#### Work request:
Can you retype every record below exactly as written?

#### Information given:
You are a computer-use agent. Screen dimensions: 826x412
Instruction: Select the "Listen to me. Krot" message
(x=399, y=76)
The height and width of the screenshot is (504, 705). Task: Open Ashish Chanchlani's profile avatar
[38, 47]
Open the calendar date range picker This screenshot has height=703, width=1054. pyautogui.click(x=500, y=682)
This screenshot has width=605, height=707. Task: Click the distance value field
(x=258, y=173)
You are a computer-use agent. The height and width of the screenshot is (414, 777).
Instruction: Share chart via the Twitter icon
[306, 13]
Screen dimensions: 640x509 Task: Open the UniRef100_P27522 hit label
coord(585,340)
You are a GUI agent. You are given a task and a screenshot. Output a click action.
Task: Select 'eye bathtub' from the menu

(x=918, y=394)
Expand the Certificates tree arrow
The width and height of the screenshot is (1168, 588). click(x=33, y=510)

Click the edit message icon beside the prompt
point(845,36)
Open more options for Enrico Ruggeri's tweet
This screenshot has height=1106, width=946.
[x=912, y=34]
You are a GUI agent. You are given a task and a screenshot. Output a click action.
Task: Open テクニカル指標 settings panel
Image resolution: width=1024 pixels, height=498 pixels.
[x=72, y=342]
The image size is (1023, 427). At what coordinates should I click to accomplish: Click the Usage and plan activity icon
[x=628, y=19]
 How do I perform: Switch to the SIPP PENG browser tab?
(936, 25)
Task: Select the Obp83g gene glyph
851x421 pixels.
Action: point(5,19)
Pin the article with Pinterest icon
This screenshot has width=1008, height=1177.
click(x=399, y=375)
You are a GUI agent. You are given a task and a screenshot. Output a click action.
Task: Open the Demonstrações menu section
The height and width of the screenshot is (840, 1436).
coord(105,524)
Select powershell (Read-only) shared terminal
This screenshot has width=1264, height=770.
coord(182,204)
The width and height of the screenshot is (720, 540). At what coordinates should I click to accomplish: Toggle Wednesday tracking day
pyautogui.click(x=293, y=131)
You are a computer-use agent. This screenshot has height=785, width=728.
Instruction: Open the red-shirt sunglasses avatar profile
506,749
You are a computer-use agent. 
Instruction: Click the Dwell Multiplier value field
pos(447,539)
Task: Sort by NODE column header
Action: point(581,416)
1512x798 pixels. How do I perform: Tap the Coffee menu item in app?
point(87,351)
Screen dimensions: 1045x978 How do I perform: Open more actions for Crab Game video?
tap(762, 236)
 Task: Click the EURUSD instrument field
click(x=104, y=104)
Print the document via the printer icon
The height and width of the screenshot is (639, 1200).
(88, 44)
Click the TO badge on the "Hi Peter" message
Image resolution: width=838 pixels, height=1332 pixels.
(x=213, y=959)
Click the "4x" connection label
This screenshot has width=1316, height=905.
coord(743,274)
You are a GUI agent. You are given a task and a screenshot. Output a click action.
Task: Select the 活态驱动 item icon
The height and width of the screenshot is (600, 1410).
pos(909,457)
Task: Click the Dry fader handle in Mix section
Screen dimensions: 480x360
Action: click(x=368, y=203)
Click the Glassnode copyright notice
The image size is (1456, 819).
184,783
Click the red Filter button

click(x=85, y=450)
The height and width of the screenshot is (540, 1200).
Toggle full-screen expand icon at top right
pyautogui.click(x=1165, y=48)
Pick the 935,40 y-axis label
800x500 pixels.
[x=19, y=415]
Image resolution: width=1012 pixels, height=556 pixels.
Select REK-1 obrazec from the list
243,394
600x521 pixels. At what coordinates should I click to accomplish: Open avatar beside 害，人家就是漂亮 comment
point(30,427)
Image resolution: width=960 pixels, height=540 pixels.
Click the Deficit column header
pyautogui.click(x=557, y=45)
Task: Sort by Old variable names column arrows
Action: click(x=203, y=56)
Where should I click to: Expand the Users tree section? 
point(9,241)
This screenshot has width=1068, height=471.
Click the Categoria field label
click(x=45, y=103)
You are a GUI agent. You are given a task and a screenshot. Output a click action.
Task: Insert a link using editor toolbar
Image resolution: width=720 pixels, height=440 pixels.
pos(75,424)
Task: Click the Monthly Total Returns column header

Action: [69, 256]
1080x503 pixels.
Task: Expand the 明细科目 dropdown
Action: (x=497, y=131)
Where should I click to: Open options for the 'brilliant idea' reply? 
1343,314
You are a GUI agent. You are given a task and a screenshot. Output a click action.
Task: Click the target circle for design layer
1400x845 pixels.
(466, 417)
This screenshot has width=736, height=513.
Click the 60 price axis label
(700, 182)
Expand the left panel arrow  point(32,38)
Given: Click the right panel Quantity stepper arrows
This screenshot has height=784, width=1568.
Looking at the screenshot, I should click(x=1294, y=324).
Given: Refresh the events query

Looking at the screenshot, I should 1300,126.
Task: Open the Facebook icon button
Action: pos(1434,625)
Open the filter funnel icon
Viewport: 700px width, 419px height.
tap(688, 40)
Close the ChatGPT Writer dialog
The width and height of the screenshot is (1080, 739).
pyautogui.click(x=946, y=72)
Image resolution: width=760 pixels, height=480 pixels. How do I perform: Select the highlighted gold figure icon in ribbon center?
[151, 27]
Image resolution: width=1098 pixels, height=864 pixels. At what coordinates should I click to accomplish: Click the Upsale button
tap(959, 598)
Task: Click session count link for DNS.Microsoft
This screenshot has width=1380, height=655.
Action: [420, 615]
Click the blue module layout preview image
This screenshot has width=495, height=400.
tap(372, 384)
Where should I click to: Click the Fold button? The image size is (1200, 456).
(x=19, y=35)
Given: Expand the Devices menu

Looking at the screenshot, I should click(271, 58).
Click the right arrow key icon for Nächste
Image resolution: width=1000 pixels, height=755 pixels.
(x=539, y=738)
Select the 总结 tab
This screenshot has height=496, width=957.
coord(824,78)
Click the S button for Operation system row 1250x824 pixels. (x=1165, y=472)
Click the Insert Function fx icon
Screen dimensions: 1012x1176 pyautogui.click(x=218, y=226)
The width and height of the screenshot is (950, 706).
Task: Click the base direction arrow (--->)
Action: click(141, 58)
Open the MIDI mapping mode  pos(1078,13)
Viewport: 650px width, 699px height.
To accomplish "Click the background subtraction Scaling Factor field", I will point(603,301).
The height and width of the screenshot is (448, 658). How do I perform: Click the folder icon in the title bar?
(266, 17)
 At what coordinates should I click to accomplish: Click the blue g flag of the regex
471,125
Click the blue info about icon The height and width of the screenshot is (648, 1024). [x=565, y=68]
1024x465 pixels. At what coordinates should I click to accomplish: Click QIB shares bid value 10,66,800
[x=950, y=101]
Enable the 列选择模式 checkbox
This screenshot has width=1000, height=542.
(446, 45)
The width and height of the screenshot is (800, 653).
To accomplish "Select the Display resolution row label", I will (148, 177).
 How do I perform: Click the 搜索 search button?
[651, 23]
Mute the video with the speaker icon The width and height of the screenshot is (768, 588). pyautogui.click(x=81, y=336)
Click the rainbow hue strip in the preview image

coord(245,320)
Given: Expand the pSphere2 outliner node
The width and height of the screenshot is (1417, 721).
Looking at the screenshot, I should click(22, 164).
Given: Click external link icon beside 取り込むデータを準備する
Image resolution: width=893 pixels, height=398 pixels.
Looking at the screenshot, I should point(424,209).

#### Reply:
You are a computer-use agent. Screen dimensions: 826x412
Instruction: Select the "Listen to me. Krot" message
(x=399, y=76)
The height and width of the screenshot is (504, 705). Task: Open Ashish Chanchlani's profile avatar
[38, 47]
Open the calendar date range picker This screenshot has height=703, width=1054. pyautogui.click(x=500, y=682)
This screenshot has width=605, height=707. Task: Click the distance value field
(x=258, y=173)
You are a computer-use agent. The height and width of the screenshot is (414, 777).
Instruction: Share chart via the Twitter icon
[306, 13]
Screen dimensions: 640x509 Task: Open the UniRef100_P27522 hit label
coord(585,340)
You are a GUI agent. You are given a task and a screenshot. Output a click action.
Task: Select 'eye bathtub' from the menu

(x=918, y=394)
Expand the Certificates tree arrow
The width and height of the screenshot is (1168, 588). click(x=33, y=510)

Click the edit message icon beside the prompt
point(845,36)
Open more options for Enrico Ruggeri's tweet
This screenshot has height=1106, width=946.
[x=912, y=34]
You are a GUI agent. You are given a task and a screenshot. Output a click action.
Task: Open テクニカル指標 settings panel
Image resolution: width=1024 pixels, height=498 pixels.
[x=72, y=342]
The image size is (1023, 427). At what coordinates should I click to accomplish: Click the Usage and plan activity icon
[x=628, y=19]
 How do I perform: Switch to the SIPP PENG browser tab?
(936, 25)
Task: Select the Obp83g gene glyph
851x421 pixels.
Action: point(5,19)
Pin the article with Pinterest icon
This screenshot has width=1008, height=1177.
click(x=399, y=375)
You are a GUI agent. You are given a task and a screenshot. Output a click action.
Task: Open the Demonstrações menu section
The height and width of the screenshot is (840, 1436).
coord(105,524)
Select powershell (Read-only) shared terminal
This screenshot has width=1264, height=770.
coord(182,204)
The width and height of the screenshot is (720, 540). At what coordinates should I click to accomplish: Toggle Wednesday tracking day
pyautogui.click(x=293, y=131)
You are a computer-use agent. This screenshot has height=785, width=728.
Instruction: Open the red-shirt sunglasses avatar profile
506,749
You are a computer-use agent. 
Instruction: Click the Dwell Multiplier value field
pos(447,539)
Task: Sort by NODE column header
Action: point(581,416)
1512x798 pixels. How do I perform: Tap the Coffee menu item in app?
point(87,351)
Screen dimensions: 1045x978 How do I perform: Open more actions for Crab Game video?
tap(762, 236)
 Task: Click the EURUSD instrument field
click(x=104, y=104)
Print the document via the printer icon
The height and width of the screenshot is (639, 1200).
(88, 44)
Click the TO badge on the "Hi Peter" message
Image resolution: width=838 pixels, height=1332 pixels.
(x=213, y=959)
Click the "4x" connection label
This screenshot has width=1316, height=905.
coord(743,274)
You are a GUI agent. You are given a task and a screenshot. Output a click action.
Task: Select the 活态驱动 item icon
The height and width of the screenshot is (600, 1410).
pos(909,457)
Task: Click the Dry fader handle in Mix section
Screen dimensions: 480x360
Action: click(x=368, y=203)
Click the Glassnode copyright notice
The image size is (1456, 819).
184,783
Click the red Filter button

click(x=85, y=450)
The height and width of the screenshot is (540, 1200).
Toggle full-screen expand icon at top right
pyautogui.click(x=1165, y=48)
Pick the 935,40 y-axis label
800x500 pixels.
[x=19, y=415]
Image resolution: width=1012 pixels, height=556 pixels.
Select REK-1 obrazec from the list
243,394
600x521 pixels. At what coordinates should I click to accomplish: Open avatar beside 害，人家就是漂亮 comment
point(30,427)
Image resolution: width=960 pixels, height=540 pixels.
Click the Deficit column header
pyautogui.click(x=557, y=45)
Task: Sort by Old variable names column arrows
Action: click(x=203, y=56)
Where should I click to: Expand the Users tree section? 
point(9,241)
This screenshot has width=1068, height=471.
Click the Categoria field label
click(x=45, y=103)
You are a GUI agent. You are given a task and a screenshot. Output a click action.
Task: Insert a link using editor toolbar
Image resolution: width=720 pixels, height=440 pixels.
pos(75,424)
Task: Click the Monthly Total Returns column header

Action: [69, 256]
1080x503 pixels.
Task: Expand the 明细科目 dropdown
Action: (x=497, y=131)
Where should I click to: Open options for the 'brilliant idea' reply? 
1343,314
You are a GUI agent. You are given a task and a screenshot. Output a click action.
Task: Click the target circle for design layer
1400x845 pixels.
(466, 417)
This screenshot has width=736, height=513.
Click the 60 price axis label
(700, 182)
Expand the left panel arrow  point(32,38)
Given: Click the right panel Quantity stepper arrows
This screenshot has height=784, width=1568.
Looking at the screenshot, I should click(x=1294, y=324).
Given: Refresh the events query

Looking at the screenshot, I should 1300,126.
Task: Open the Facebook icon button
Action: pos(1434,625)
Open the filter funnel icon
Viewport: 700px width, 419px height.
tap(688, 40)
Close the ChatGPT Writer dialog
The width and height of the screenshot is (1080, 739).
pyautogui.click(x=946, y=72)
Image resolution: width=760 pixels, height=480 pixels. How do I perform: Select the highlighted gold figure icon in ribbon center?
[151, 27]
Image resolution: width=1098 pixels, height=864 pixels. At what coordinates should I click to accomplish: Click the Upsale button
tap(959, 598)
Task: Click session count link for DNS.Microsoft
This screenshot has width=1380, height=655.
Action: [420, 615]
Click the blue module layout preview image
This screenshot has width=495, height=400.
tap(372, 384)
Where should I click to: Click the Fold button? The image size is (1200, 456).
(x=19, y=35)
Given: Expand the Devices menu

Looking at the screenshot, I should click(271, 58).
Click the right arrow key icon for Nächste
Image resolution: width=1000 pixels, height=755 pixels.
(x=539, y=738)
Select the 总结 tab
This screenshot has height=496, width=957.
coord(824,78)
Click the S button for Operation system row 1250x824 pixels. (x=1165, y=472)
Click the Insert Function fx icon
Screen dimensions: 1012x1176 pyautogui.click(x=218, y=226)
The width and height of the screenshot is (950, 706).
Task: Click the base direction arrow (--->)
Action: click(141, 58)
Open the MIDI mapping mode  pos(1078,13)
Viewport: 650px width, 699px height.
To accomplish "Click the background subtraction Scaling Factor field", I will point(603,301).
The height and width of the screenshot is (448, 658). How do I perform: Click the folder icon in the title bar?
(266, 17)
 At what coordinates should I click to accomplish: Click the blue g flag of the regex
471,125
Click the blue info about icon The height and width of the screenshot is (648, 1024). [x=565, y=68]
1024x465 pixels. At what coordinates should I click to accomplish: Click QIB shares bid value 10,66,800
[x=950, y=101]
Enable the 列选择模式 checkbox
This screenshot has width=1000, height=542.
(446, 45)
The width and height of the screenshot is (800, 653).
To accomplish "Select the Display resolution row label", I will (148, 177).
 How do I perform: Click the 搜索 search button?
[651, 23]
Mute the video with the speaker icon The width and height of the screenshot is (768, 588). pyautogui.click(x=81, y=336)
Click the rainbow hue strip in the preview image

coord(245,320)
Given: Expand the pSphere2 outliner node
The width and height of the screenshot is (1417, 721).
Looking at the screenshot, I should click(22, 164).
Given: Click external link icon beside 取り込むデータを準備する
Image resolution: width=893 pixels, height=398 pixels.
Looking at the screenshot, I should point(424,209).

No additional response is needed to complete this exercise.